-- READING TEXT follows --

Israeli diplomats were targeted by bomb attacks in Delhi and Tbilisi on Monday, officials said, with two people injured in the Indian capital when an embassy car exploded in a ball of fire.
Israeli Prime Minister Benjamin Netanyahu pointed the finger at Israel's regional arch-foe Iran.
"Iran is behind these attacks. It is the biggest exporter of terror in the world," Netanyahu told members of his rightwing Likud party.
Netanyahu said Israel has thwarted other attacks in recent months in Azerbaijan, Thailand and elsewhere.
"In all those cases, the elements behind these attacks were Iran and its protege Hizbullah," he said.
Israel would continue to act "with a firm hand" to stamp out "international terror coming from Iran," he said.
Iran's foreign ministry spokesman swiftly denied Netanyahu's accusations.
"We categorically reject the accusations made by the Zionist regime. They are part of a propaganda war," Ramin Mehmanparast was quoted as saying by Iran's Arabic-language channel Al-Alam.
"Iran condemns all acts of terrorism," he added.
Mehmanparast said Iran "has also been the victim of terrorist actions," adding that "the Zionist regime itself is based on state terrorism and occupation" in reference to Israeli-occupied Palestinian land.
Iran has accused Israel of involvement in a series of killings of officials and scientists involved in its controversial nuclear program.
The car which blew up in a high security area of central Delhi, a short distance from the Israeli embassy and Prime Minister Manmohan Singh's official residence, was badly burnt.
Police in the Georgian capital defused an explosive device found in the car of an Israeli embassy employee, the ex-Soviet state's interior ministry said.
Ravi Singh, a petrol pump attendant who was standing on the other side of the road from the Delhi blast, said: "There was a huge explosion. There was a woman and a driver in the car which was burning and the woman was dragged out."

-- READING TEXT concluded --
-- SOURCE INFORMATION follows --

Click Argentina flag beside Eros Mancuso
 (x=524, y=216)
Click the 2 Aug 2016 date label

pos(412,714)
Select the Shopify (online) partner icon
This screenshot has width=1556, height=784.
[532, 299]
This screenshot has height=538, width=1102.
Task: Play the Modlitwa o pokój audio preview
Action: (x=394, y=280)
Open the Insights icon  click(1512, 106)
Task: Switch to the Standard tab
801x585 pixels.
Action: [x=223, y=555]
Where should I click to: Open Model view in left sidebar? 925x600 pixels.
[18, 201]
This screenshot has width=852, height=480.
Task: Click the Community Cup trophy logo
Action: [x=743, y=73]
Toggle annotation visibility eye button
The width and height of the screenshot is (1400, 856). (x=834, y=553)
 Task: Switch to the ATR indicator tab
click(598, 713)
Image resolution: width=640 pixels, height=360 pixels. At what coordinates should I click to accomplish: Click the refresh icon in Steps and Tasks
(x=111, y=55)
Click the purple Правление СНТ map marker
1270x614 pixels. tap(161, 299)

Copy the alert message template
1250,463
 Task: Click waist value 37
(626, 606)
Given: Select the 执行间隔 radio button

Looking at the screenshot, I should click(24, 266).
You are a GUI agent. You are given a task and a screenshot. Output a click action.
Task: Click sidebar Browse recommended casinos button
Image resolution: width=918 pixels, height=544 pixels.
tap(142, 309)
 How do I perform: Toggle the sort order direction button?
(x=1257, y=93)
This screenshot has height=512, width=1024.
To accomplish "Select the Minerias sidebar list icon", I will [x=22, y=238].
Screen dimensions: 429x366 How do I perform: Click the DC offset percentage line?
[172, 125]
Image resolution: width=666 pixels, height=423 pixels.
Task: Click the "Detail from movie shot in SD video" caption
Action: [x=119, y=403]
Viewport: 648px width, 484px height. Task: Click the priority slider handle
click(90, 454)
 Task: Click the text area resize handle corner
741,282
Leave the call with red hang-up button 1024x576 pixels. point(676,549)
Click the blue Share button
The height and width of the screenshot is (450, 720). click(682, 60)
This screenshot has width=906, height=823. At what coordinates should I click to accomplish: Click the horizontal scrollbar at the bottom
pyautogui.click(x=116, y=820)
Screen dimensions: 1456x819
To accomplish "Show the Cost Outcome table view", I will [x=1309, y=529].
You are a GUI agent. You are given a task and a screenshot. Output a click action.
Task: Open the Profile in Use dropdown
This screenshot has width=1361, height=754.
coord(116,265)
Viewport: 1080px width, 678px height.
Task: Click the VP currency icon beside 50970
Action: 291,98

-- SOURCE INFORMATION concluded --

* **ACTIVITY**
Carry on the news report about the bomb attacks on Israeli diplomats in Delhi and Tbilisi, starting after its last sentence.

* **OUTPUT OF THE TASK**
Israeli embassy spokesman in New Delhi David Goldfarb said that one of the injured occupants of the car was an Israeli diplomat but declined to comment further. An Israeli security official said the diplomat was a woman.
Indian police cordoned off the area surrounding the burnt-out station wagon and investigators were at the site.
"We are examining the materials at the site and we are yet to get the experts' report so we still cannot say how the blast occurred," New Delhi police spokesman Rajan Bhagat told Agence France Presse.
He said there were no details about the condition of the two injured people but television reports said that one was in a critical condition.
A photograph on NDTV television showed flames shooting out of the vehicle when the explosion occurred.
"There was an explosion in an Israeli diplomat's car but we don't know how it happened, Goldfarb said.
"We are in constant contact with the local authorities."
Israeli foreign ministry spokesman Yigal Palmor told AFP in Jerusalem that Israeli authorities were investigating the blast in New Delhi as well as the incident Tbilisi.
"We are looking into both of these incidents and cooperating with the local law enforcement agencies," Palmor told AFP.
Israeli Foreign Minister Avigdor Lieberman said the attacks proved that Israelis both at home and abroad were "a target for terrorists."
"We are facing physical terror as well as political terror on a daily basis," Lieberman said in a statement, in which he said Israel knew "how to identify those who are responsible."
"These attacks also remind us of the fact that Israeli diplomats are on the front lines of the campaign that Israel is dealing with around the world."
The attacks came between the anniversaries of the deaths of two top Hizbullah leaders, Imad Mughniyeh and Abbas Moussawi, which spark annual travel warnings from the Israeli government.
Top Hizbullah military commander Mughniyeh was killed in a car bombing in Damascus on February 12, 2008, while Moussawi, the group's secretary general, was killed by an Israeli missile on February 16, 1992.
Both attacks were blamed on Israel and sparked vows of revenge from the Lebanese armed group.
A Jewish center run by the ultra-Orthodox Lubavitch movement was among the targets in the November 2008 attacks in Mumbai, which India blames on the Pakistani-based Lashkar-e-Taiba, in which 10 gunmen killed at least 188 people.
The last militant strike in New Delhi was last September when a bomb outside the High Court killed 14 people -- the latest in a series of blasts that has shaken public confidence in the Indian government's counter-terror capabilities.